## Records shown
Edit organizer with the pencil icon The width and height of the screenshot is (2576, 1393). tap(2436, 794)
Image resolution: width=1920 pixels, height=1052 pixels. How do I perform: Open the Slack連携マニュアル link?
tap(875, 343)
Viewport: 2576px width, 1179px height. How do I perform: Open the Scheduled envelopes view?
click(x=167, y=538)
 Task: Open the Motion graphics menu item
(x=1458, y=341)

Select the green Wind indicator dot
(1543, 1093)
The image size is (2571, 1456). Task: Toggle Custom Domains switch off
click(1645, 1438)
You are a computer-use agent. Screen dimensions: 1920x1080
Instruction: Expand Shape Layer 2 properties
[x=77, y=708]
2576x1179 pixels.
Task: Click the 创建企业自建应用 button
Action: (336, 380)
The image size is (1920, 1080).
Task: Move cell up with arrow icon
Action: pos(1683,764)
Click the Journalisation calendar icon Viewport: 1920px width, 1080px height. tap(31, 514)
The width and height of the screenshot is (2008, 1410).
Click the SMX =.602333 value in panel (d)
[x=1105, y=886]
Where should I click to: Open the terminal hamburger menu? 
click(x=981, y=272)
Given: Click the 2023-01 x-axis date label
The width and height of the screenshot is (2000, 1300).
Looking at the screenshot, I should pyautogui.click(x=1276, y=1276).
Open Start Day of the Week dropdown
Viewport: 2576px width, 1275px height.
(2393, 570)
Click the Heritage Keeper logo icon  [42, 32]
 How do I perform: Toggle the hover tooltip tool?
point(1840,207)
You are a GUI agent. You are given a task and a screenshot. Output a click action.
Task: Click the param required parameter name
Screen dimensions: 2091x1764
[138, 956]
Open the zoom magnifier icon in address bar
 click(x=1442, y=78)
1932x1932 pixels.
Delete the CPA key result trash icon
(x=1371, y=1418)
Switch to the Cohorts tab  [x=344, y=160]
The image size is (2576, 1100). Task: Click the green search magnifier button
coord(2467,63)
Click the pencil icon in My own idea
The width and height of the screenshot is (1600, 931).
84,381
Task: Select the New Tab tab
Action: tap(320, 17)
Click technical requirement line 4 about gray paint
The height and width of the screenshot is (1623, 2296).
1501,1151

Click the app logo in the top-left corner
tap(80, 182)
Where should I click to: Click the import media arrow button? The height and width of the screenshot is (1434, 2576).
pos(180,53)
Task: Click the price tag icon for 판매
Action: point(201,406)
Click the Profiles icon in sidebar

## Exercise brief
Please output every record exactly as it appears.

## Answer to the exercise
Edit organizer with the pencil icon The width and height of the screenshot is (2576, 1393). tap(2436, 794)
Image resolution: width=1920 pixels, height=1052 pixels. How do I perform: Open the Slack連携マニュアル link?
tap(875, 343)
Viewport: 2576px width, 1179px height. How do I perform: Open the Scheduled envelopes view?
click(x=167, y=538)
 Task: Open the Motion graphics menu item
(x=1458, y=341)

Select the green Wind indicator dot
(1543, 1093)
The image size is (2571, 1456). Task: Toggle Custom Domains switch off
click(1645, 1438)
You are a computer-use agent. Screen dimensions: 1920x1080
Instruction: Expand Shape Layer 2 properties
[x=77, y=708]
2576x1179 pixels.
Task: Click the 创建企业自建应用 button
Action: (336, 380)
The image size is (1920, 1080).
Task: Move cell up with arrow icon
Action: pos(1683,764)
Click the Journalisation calendar icon Viewport: 1920px width, 1080px height. tap(31, 514)
The width and height of the screenshot is (2008, 1410).
Click the SMX =.602333 value in panel (d)
[x=1105, y=886]
Where should I click to: Open the terminal hamburger menu? 
click(x=981, y=272)
Given: Click the 2023-01 x-axis date label
The width and height of the screenshot is (2000, 1300).
Looking at the screenshot, I should pyautogui.click(x=1276, y=1276).
Open Start Day of the Week dropdown
Viewport: 2576px width, 1275px height.
(2393, 570)
Click the Heritage Keeper logo icon  [42, 32]
 How do I perform: Toggle the hover tooltip tool?
point(1840,207)
You are a GUI agent. You are given a task and a screenshot. Output a click action.
Task: Click the param required parameter name
Screen dimensions: 2091x1764
[138, 956]
Open the zoom magnifier icon in address bar
 click(x=1442, y=78)
1932x1932 pixels.
Delete the CPA key result trash icon
(x=1371, y=1418)
Switch to the Cohorts tab  [x=344, y=160]
The image size is (2576, 1100). Task: Click the green search magnifier button
coord(2467,63)
Click the pencil icon in My own idea
The width and height of the screenshot is (1600, 931).
84,381
Task: Select the New Tab tab
Action: tap(320, 17)
Click technical requirement line 4 about gray paint
The height and width of the screenshot is (1623, 2296).
1501,1151

Click the app logo in the top-left corner
tap(80, 182)
Where should I click to: Click the import media arrow button? The height and width of the screenshot is (1434, 2576).
pos(180,53)
Task: Click the price tag icon for 판매
Action: point(201,406)
Click the Profiles icon in sidebar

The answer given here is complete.